Due to the use of stainless steel as the substrate, there is a limit tothe allowable temperature for annealing the samples. Stainless steel begins degradation at a temperature of about 700°C. After several tests, it was found that the acceptable temperatures and times to avoid stainless steel degradation were 600, 650 and 700°C for 6, 5 and 3-4 min, respectively. Thus, zirconia-base layers deposited on stainless steel by electrophoresis were thermally annealed at 700 (4 min), 650 (5 min) and 600°C (6 min). In spite of the usual procedures for producing zirconia coatings, these coatings were not annealed at high temperatures. But the procedure was favorable, because a reactive surface appeared on the zirconia-base layer consisting of (OH-) radical groups, which improve chemically linking with the hydroxyapatite layer.
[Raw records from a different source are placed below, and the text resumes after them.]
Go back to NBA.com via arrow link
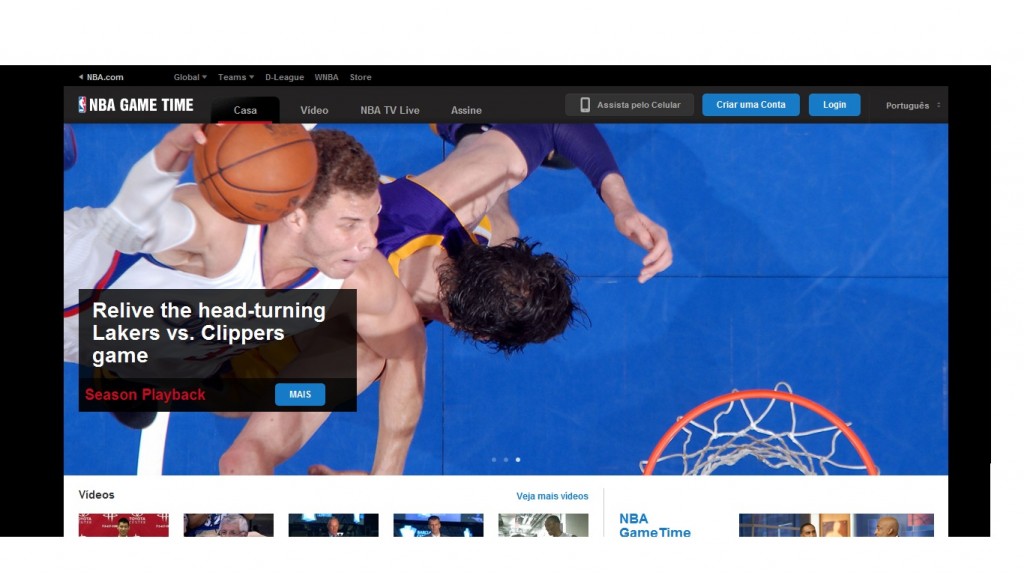tap(101, 77)
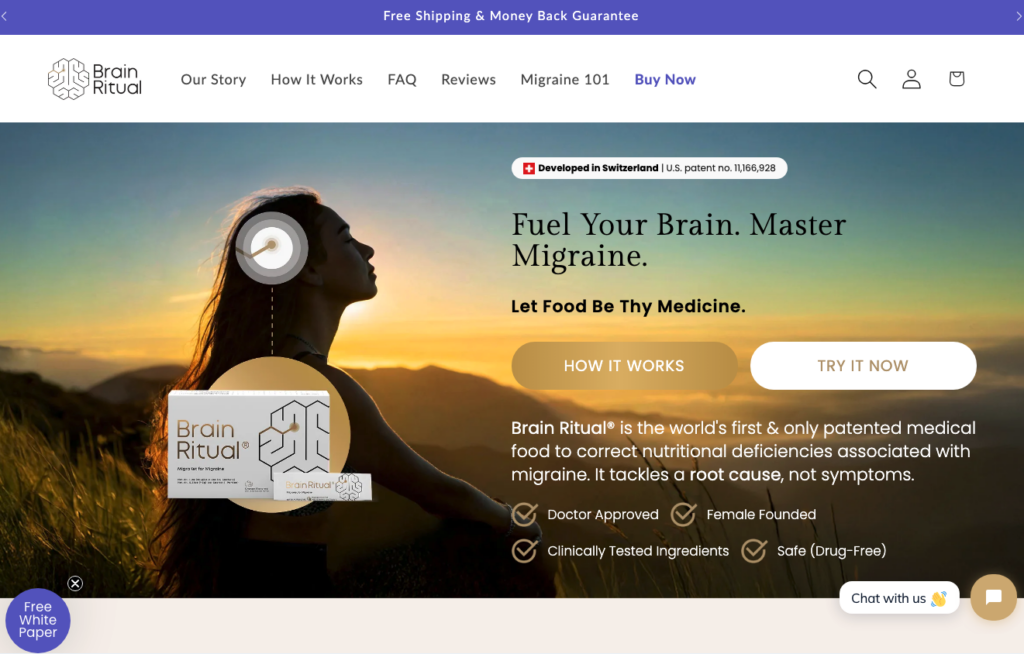The height and width of the screenshot is (654, 1024).
Task: Dismiss the Free White Paper popup
Action: pos(75,584)
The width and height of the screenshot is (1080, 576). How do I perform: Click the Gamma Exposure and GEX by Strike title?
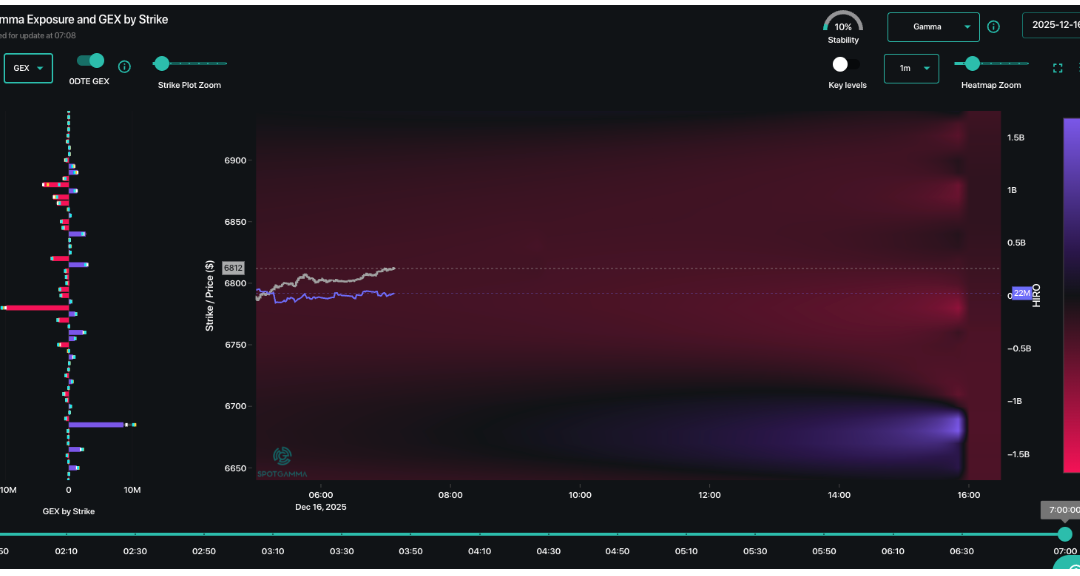[84, 18]
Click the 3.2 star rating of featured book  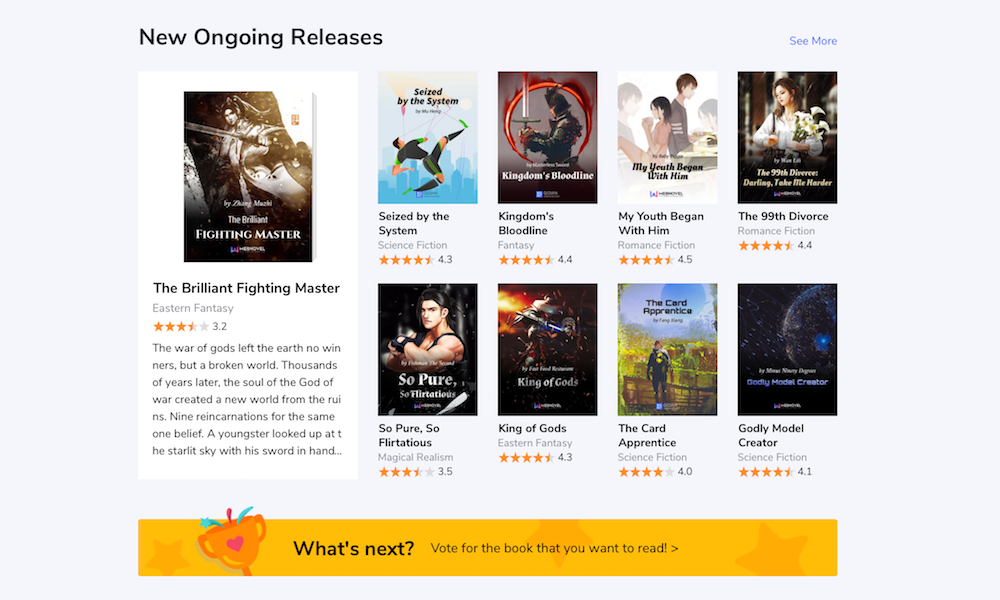[x=189, y=326]
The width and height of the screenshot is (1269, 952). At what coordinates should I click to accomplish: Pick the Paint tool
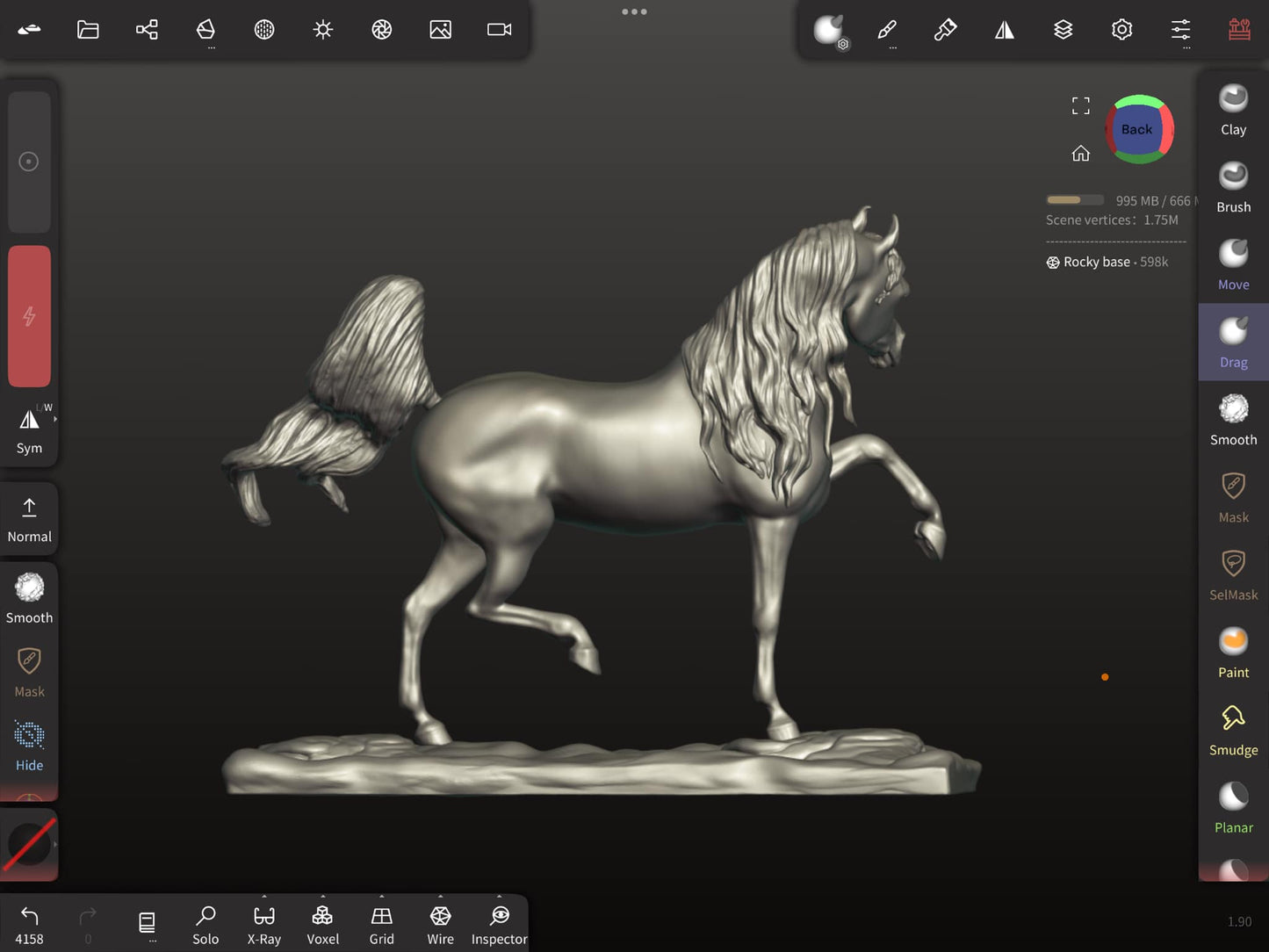pyautogui.click(x=1233, y=653)
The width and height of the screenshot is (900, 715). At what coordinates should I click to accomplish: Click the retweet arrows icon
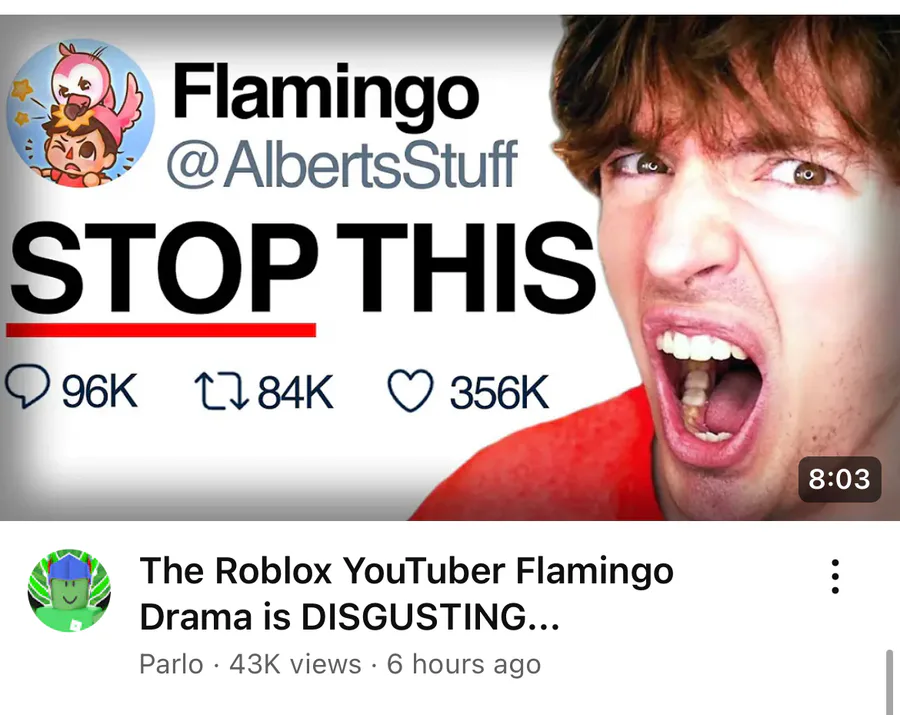[222, 391]
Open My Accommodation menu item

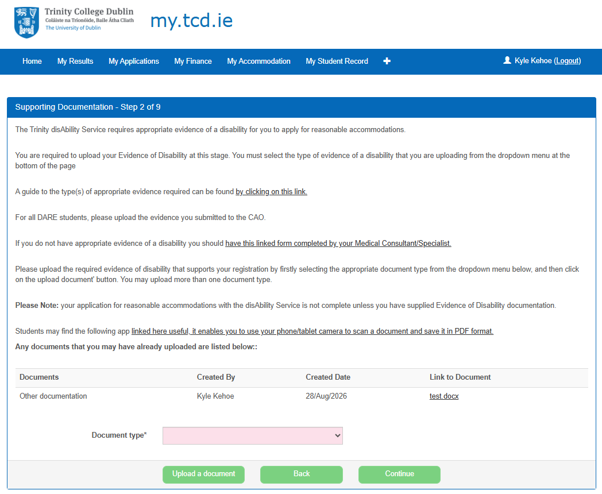point(258,61)
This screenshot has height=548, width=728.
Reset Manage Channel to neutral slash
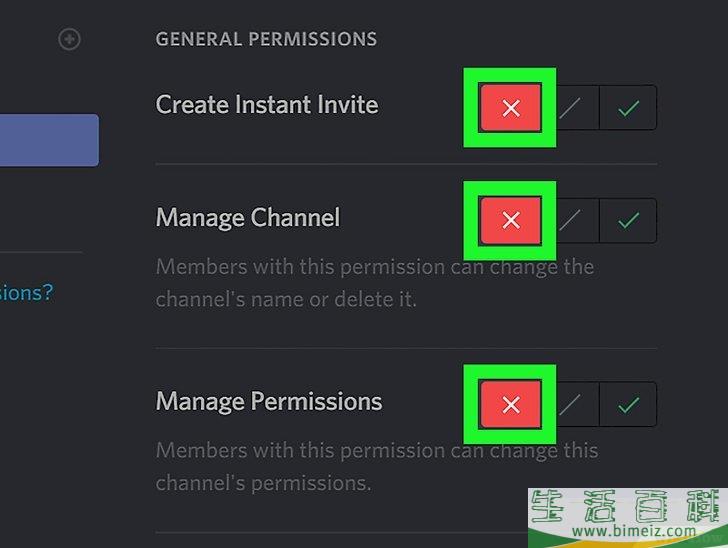[x=570, y=220]
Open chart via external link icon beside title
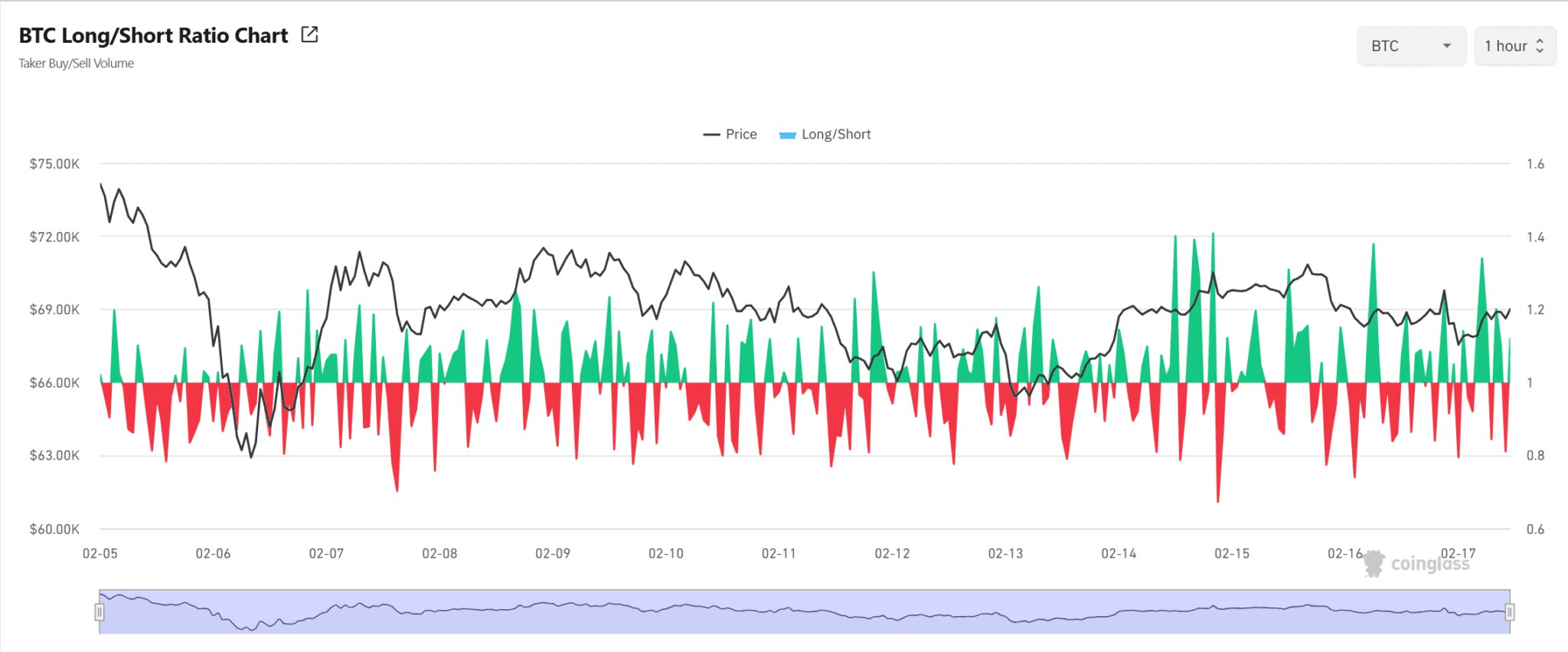This screenshot has width=1568, height=652. point(309,34)
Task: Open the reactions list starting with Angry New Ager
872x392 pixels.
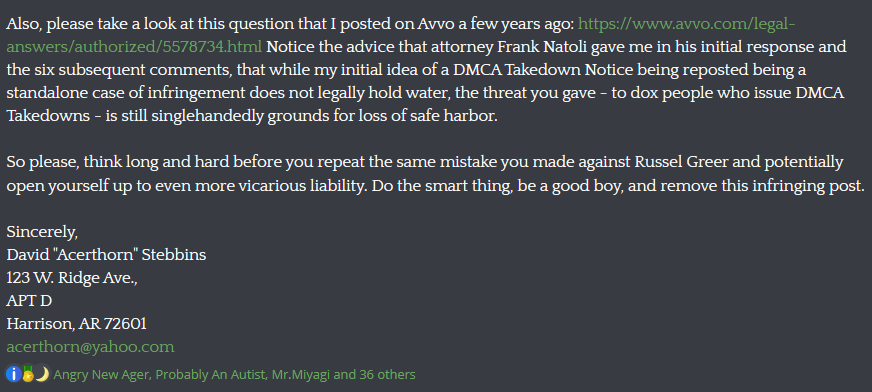Action: click(x=234, y=375)
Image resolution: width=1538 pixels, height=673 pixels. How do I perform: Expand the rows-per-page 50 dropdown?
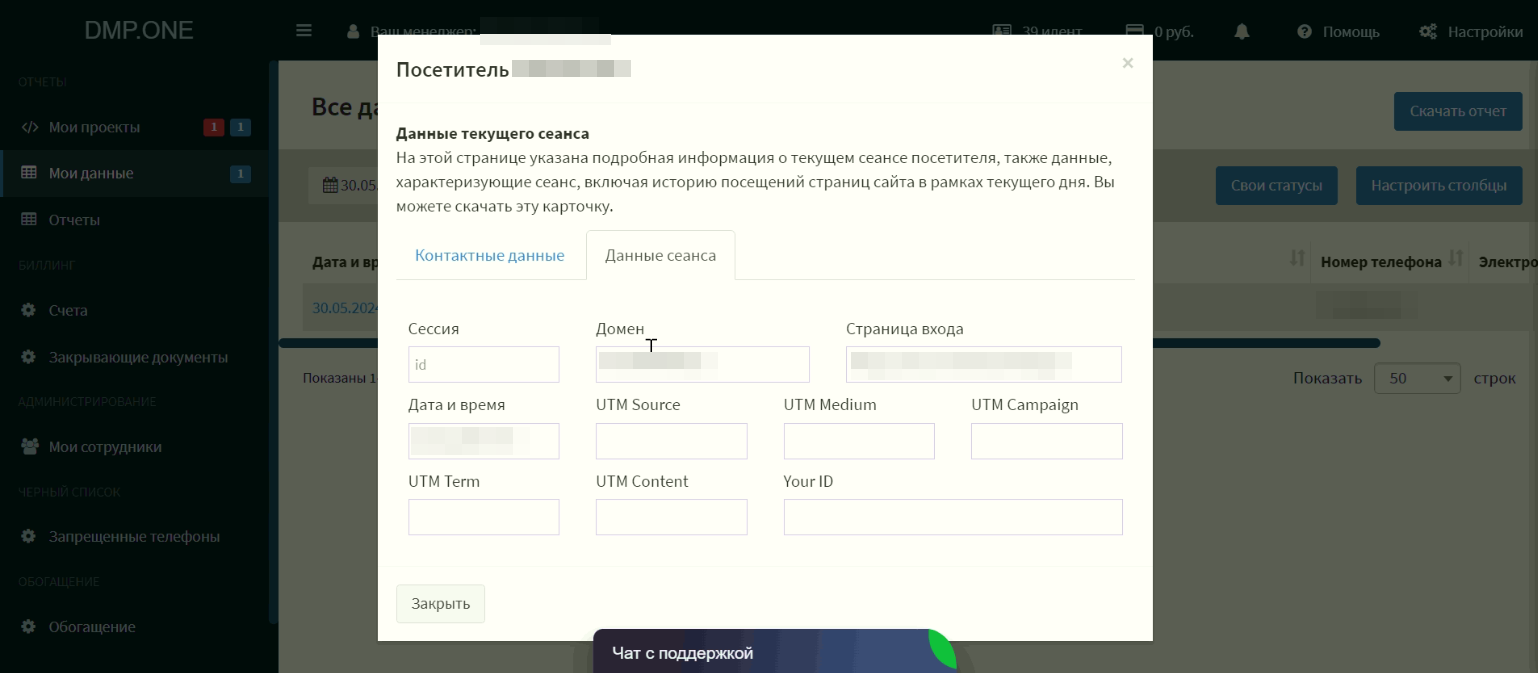[x=1417, y=379]
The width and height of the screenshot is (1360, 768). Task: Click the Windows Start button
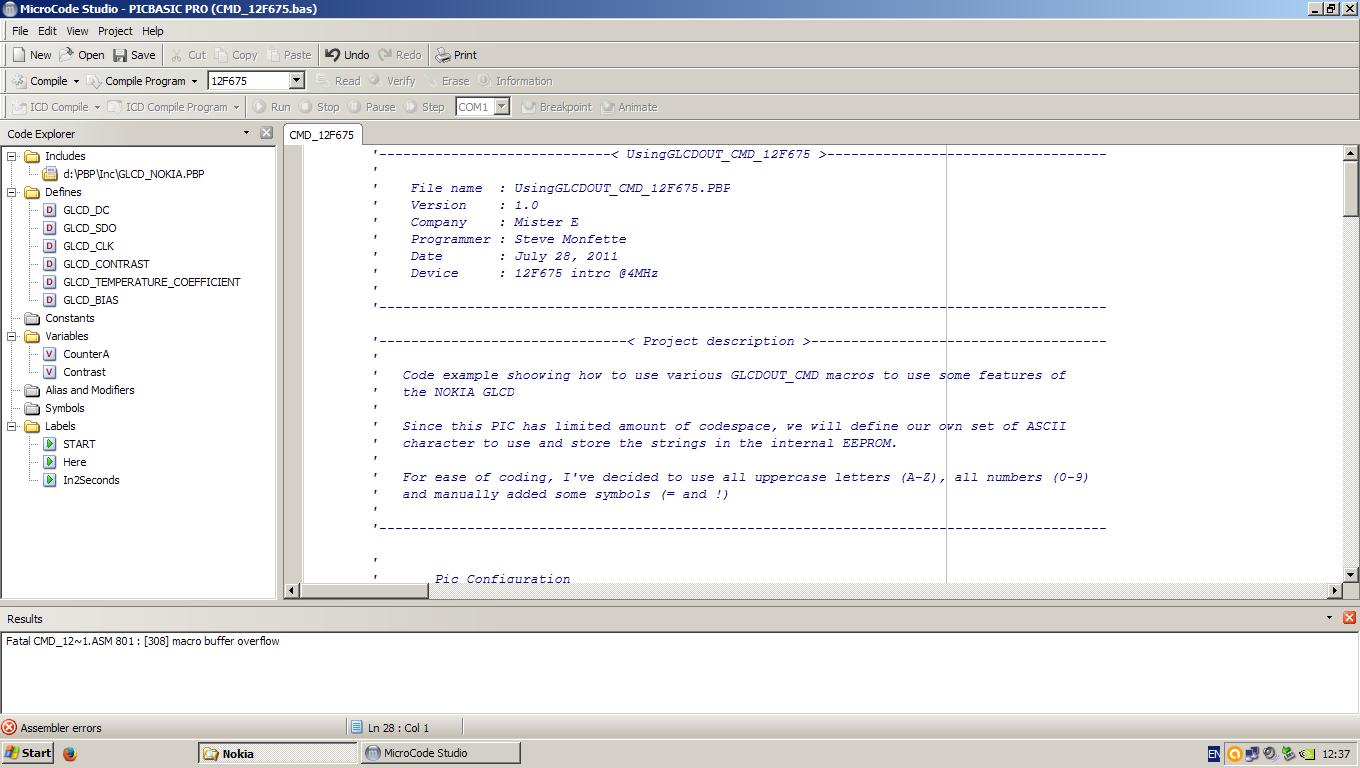(x=28, y=753)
A Raman scattering spectroscopic analysis performed at the zirconia-base layers allowed us to identify monoclinic and tetragonal phases of ZrO2. Figure 1 shows a Raman scattering spectrum of a zirconia- base layer on a stainless steel substrate treated at 650°C [14, 15], where several Raman scattering peaks of monoclinic and tetragonal zirconia phases are observed. EDS measurements carried out on these samples indicate Zr and O in the zirconia-base layer; and Fe, Ni, C and Cr ele ments in the stainless steel substrate.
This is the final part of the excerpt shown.